Extracted data entries:
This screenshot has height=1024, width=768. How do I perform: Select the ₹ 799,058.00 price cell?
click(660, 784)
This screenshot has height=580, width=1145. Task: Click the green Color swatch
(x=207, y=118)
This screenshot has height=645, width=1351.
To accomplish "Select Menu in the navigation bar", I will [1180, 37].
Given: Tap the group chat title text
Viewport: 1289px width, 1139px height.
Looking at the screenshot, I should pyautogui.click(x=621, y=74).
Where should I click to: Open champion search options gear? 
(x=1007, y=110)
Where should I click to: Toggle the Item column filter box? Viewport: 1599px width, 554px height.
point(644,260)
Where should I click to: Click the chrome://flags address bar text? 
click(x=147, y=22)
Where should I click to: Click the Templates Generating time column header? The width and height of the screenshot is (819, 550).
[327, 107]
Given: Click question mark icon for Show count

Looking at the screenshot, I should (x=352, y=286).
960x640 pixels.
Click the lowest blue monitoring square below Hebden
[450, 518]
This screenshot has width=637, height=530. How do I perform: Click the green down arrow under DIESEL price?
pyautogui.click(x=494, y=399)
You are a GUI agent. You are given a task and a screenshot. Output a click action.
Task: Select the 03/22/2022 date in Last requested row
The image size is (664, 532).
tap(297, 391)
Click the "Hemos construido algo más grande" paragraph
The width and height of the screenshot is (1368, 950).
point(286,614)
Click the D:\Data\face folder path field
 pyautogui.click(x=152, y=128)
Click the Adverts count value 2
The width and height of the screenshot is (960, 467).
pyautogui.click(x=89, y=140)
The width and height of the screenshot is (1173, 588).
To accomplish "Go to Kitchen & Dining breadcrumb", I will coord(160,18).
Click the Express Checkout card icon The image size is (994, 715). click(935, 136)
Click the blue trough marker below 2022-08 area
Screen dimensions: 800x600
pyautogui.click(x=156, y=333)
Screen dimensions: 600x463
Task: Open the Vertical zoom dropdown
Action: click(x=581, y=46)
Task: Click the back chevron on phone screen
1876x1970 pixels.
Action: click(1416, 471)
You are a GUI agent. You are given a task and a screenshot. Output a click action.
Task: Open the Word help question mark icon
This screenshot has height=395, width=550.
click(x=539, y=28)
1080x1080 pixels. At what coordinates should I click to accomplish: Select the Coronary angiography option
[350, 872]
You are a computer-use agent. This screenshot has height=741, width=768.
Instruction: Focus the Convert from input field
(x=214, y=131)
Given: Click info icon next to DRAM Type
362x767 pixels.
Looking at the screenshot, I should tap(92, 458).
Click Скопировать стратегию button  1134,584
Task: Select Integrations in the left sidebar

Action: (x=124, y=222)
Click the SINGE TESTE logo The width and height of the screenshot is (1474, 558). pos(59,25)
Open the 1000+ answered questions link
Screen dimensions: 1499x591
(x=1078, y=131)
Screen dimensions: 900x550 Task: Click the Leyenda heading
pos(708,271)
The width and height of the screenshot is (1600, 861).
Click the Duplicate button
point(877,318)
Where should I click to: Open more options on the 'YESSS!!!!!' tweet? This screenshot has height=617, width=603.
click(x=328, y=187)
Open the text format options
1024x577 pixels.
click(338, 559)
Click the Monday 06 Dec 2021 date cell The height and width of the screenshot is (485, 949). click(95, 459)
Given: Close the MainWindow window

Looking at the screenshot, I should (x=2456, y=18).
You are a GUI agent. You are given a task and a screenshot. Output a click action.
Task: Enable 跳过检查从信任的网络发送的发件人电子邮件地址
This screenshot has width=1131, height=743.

**TASK:** Among the lines above, find the ones containing "date" and copy them.

**RESULT OF THIS TASK:**
Task: Select the 03/22/2022 date in Last requested row
Click the Monday 06 Dec 2021 date cell The height and width of the screenshot is (485, 949). click(95, 459)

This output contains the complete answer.